Hers was a rare case of the artwork declining in value after the artist's death—with pieces being sold at a tenth of the going rate when she was alive.
Perhaps because so much of it was sold off following her death, much of the art at the Beatrice Wood Center for the Arts today isn't actually hers...
...but of her former studio assistant Nanci Martinez, sculptor Allison Newsome, and other contemporary ceramicists (many clearly inspired by Wood).
In many ways, Beatrice Wood has become a footnote in contemporary art—despite having been worth millions in the 1980s (and attracting celebrity visitors and collectors). And despite her pieces being part of the permanent collections of the likes of the Smithsonian. (Some may only know her as the real-life inspiration for the character of Rose in James Cameron's Titanic, although Wood herself wasn't on the ill-fated voyage.)
Wood's presence at the center is perhaps most felt in her former studio, where various workshops for the public take place.
Many of her original materials for creating clays and glazes are still in there...
...although some new additions include ash from the 2017 Thomas Fire, which got dangerously close to the center but was (mostly) kept at bay by crews who used the property as a staging area.
That's not that surprising, given that Wood allowed a portion of her own ashes to be used in a ceramics glaze (the other half being scattered in the nearby mountains).
Among the mason stains (above)...
...and glaze chemicals in plastic tubs, lidded jars, and maybe even repurposed milk bottles...
...some somewhat vaguely labeled...
...there are also tiny pieces that appear to show Wood's own technique of luster glaze.
Any works in Wood's former studio that aren't hers at least appear to have been created somewhat in her style.
Reportedly, not much has changed since she stopped working in there herself, a year before her death.
Her unique sets of carving tools, knives, and other pottery equipment remain in their pots. Even the grime on the telephone (which doesn't have a dial tone, but rings sometimes) hasn't been scrubbed off.

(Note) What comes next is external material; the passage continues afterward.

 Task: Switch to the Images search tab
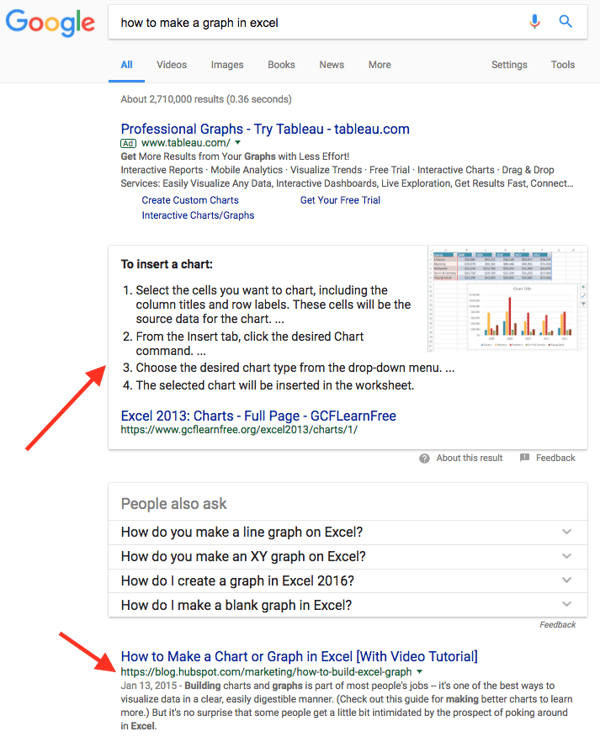[227, 65]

After all, why would it be? There's a physical and spiritual patina that Beatrice Wood followers and fans wouldn't want to get rid of. It was palpable even to me, though I'd been as yet uninitiated to Wood's legend and legacy.
After two sexless marriages that followed a string of broken hearts (reportedly, seven men she loved but did not marry), Wood died leaving no children behind—no one to inherit her work, besides the center itself (which is managed by the Happy Valley Foundation, created in 1927 by Annie Besant).
The Beatrice Wood Center for the Arts now operates as a non-profit educational resource, where you can see the last bowls that the potter ever threw on the wheel, frozen in their unglazed state.
There's also the nude, unfinished figure perched on a shell—similar to a style that Wood had become famous for, attaching figurative forms to rocks, crystals, and other natural materials.
Out of the entire compound, the studio was Beatrice Wood's favorite place—and is still the heart and soul of the center.
There, you can see Wood's original plaster molds for some of her folk-art-inspired figures (a.k.a. "Sophisticated Primitives")...
...also just as she left them.
Her kilns are still there—and still used today—including the electric-powered one (above) where she fired up chalices, goblets, footed bowls, and various other types of gilded vessels via reduction firing, a process in which the oxygen supply inside kiln is cut off.
Wood was perhaps more alchemist than potter—as she really hit her stride experimenting with different glaze chemicals and firing approaches to bring metallic elements to the surface, creating an iridescence that came from within rather than being painted on top. Some say she was turning mud into gold.
gas kiln
Beatrice Wood a.k.a. "Beato" found her true calling in midlife—and wrote her first book at the age of 90. She saw her greatest success in her 80s and 90s, long after most people give up on their true passion.
There's hope for the rest of us yet.